Untiring curiosity is one of the signs of a great singer, and another is an instinctive awareness of what is vocally possible, and what might be, indeed must be possible with determination and hard work. Our rehearsals, once the repertoire decisions had been taken, were calm and considered, but the decision-making process (what to sing and what not to) was exciting—a process that was entirely visceral and accompanied in each case by Alice’s instantaneous emotional response to the music. I shall not easily forget the last and most powerful of these moments. It had been our intention to end the disc with Ivor Gurney’s Lights Out, an other-worldly valediction associated with one of the great composers of the First World War and his comrades, and an equally great poet, Edward Thomas, killed in action at Arras. The discovery of this neglected song had been moving in itself, but on the final day of planning, before the rehearsals started in earnest, it dawned on us that two of Gustav Holst’s songs to poems of Humbert Wolfe, composed ten years later, would form a fitting epilogue to our programme in a way hitherto unimagined.

At the end of Lights Out, as the music flickers and fades away, we are left standing on the borders of No Man’s Land, as if in Flanders during the Great War. In daring to cross that boundary, these two Holst songs immeasurably extend the emotional scope of the disc. At the beginning of Journey’s End the singer and the listener must take that short and irrevocable step that separates the third of the Gurney songs from the dark antechamber of death itself, an even bleaker No Man’s Land (‘What will they give me, when journey’s done? / Your own room to be quiet in, Son!’).

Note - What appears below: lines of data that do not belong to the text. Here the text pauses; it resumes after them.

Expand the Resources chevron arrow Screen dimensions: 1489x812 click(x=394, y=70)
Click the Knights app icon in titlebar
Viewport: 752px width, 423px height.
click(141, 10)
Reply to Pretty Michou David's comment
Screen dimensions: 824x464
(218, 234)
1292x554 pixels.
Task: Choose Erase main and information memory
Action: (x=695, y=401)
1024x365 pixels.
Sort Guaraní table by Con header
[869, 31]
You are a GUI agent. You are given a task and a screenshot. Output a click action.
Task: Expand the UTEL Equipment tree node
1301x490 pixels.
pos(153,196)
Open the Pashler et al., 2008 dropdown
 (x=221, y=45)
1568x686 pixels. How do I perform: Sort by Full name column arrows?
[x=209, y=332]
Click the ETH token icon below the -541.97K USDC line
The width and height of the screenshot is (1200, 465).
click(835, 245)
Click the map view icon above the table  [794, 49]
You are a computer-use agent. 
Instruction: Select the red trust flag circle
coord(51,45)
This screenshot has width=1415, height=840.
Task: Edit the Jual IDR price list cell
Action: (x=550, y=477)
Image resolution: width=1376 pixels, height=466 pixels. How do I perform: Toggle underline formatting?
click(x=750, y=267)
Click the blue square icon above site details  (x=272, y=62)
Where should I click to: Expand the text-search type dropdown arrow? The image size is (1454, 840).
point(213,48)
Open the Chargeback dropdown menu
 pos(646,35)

But there is something even beyond this in terms of time and space. The final destination of the journey is Betelgeuse—a cosmic No Man’s Land, a star light years beyond death (‘And birth they do not use / nor death on Betelgeuse’), an exit point arranged for us by the composer of The Planets that is as impervious to the power of love as to the power of hate. At the opposite end of a broad programmatic arch, this bleak and distant star is a hollow echo of the moon that has been so lovingly evoked by Byron in the programme’s second song (and which has reappeared here and there in the programme, notably in two Gurney songs). In this light it is indeed true that we—and the rest of the world in the rest of time—will ‘go no more a-roving’. In coming full circle and reaffirming the ancient dictum that in our end is our beginning, Alice and I had finally found a way to round off our many hours of programme-planning. She already had an image in mind for the cover, a painting by her father Mark Coote. Our musical work could at last begin.